◆ Task directions: Swap "timeframe" for "time range" in the rows that open with the line containing "Where should I" and close with the line containing "point(231,349)". Return only those rows, otherwise unchanged.

◆ Entries provided:
-------------------------
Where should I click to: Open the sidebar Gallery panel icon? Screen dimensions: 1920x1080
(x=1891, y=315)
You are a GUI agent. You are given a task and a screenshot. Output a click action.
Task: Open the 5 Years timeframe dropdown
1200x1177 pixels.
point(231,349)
-------------------------
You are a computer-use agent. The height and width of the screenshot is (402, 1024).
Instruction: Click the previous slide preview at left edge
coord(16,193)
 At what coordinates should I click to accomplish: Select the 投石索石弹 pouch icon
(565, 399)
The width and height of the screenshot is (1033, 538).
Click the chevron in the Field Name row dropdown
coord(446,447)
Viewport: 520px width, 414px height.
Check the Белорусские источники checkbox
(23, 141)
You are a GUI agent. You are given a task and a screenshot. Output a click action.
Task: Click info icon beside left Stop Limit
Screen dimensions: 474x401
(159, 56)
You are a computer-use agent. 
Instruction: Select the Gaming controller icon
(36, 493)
-------------------------
◆ Final result:
Where should I click to: Open the sidebar Gallery panel icon? Screen dimensions: 1920x1080
(x=1891, y=315)
You are a GUI agent. You are given a task and a screenshot. Output a click action.
Task: Open the 5 Years time range dropdown
1200x1177 pixels.
point(231,349)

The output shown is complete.